A couple of missions come pre-installed with The Dark Mod, including a Training Mission that's both tutorial and a decent set of challenges to play around with. Tears of St. Lucia is a full-fledged story though, depicting another break-in at a Builder temple. There's some nice world-building, with posters stuck on walls that refer to characters and events from other missions. That's common to Dark Mod levels – friendly references to the community's other work that connects them and contributes toward the sense of a larger world, as well as connections between creators. There are no Keepers or characters like Viktoria, but The Dark Mod's setting has grown into its own thing, in spite of borrowing a lot from Thief before filing off any incriminating owner's marks.

The Creeps

I've saved my favourite for last.

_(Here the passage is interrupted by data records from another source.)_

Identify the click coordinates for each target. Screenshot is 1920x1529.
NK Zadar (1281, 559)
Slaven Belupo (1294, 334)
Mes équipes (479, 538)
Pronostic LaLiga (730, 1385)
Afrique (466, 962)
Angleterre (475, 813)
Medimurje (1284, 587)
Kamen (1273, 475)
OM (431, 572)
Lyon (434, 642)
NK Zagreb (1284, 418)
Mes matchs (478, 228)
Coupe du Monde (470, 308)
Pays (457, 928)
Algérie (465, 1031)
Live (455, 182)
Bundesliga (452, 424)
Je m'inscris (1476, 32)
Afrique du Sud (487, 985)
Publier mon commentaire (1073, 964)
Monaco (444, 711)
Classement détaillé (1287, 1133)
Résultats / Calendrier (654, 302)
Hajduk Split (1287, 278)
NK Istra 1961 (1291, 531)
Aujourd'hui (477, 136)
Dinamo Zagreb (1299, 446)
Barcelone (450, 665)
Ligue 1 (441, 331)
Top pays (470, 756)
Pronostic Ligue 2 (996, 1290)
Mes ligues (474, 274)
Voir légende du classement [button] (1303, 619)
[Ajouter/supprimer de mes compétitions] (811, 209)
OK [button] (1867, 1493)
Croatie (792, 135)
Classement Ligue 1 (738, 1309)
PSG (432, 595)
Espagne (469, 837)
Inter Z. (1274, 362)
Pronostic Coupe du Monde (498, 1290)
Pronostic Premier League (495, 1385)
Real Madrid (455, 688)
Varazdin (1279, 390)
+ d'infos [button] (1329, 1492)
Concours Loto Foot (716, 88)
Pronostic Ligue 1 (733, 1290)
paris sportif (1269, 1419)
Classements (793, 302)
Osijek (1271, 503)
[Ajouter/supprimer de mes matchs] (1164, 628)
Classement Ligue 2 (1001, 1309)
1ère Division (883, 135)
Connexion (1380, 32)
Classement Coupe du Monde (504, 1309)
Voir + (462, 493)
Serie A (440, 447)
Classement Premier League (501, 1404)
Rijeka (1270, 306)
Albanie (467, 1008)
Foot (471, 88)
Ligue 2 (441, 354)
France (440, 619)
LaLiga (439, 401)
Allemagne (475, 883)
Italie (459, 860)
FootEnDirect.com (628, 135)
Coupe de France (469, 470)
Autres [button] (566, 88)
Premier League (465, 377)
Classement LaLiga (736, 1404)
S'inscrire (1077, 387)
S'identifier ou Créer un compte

The Creeps is another horror level and another small one, so I won't say too much to spoil it except to say that it does a clever thing with lights that gave me a start. Another thing I like about The Creeps is that it has a voiced protagonist who mutters a few lines at relevant points. Something I miss from Thief is Garrett's cynical commentary, musing to himself about whether the books in someone's fancy library even have words or are just for show. Much as I like The Dark Mod it is missing Garrett and the sense of continuity his story gave those games – when I finish a mission in The Dark Mod there's usually just a stats screen waiting at the end, and an unconnected mission in my download queue.

The Dark Mod's flaws are few though. I've encountered a handful of bugs, and I'm not a big fan of the lockpicking minigame – all about listening to a series of clicks and a clunk, finding the precise moment of silence between them to let go of the mouse. Still, The Dark Mod is a better homage to the Thief trilogy than the official 2014 release and I wouldn't hesitate to recommend it over that. This is a game that understands the pleasure of waiting in shadows for someone to walk past, that has no boss fights or scripted events that jarringly move you into position for a cutscene.

The Dark Mod's a living thing too. New missions are still being made, with three new additions already this year. It made it through Steam Greenlight in March, and will come to Steam at some point. There's no reason to wait though, there's plenty to be getting on with already and those scepters and gemstones aren't going to steal themselves.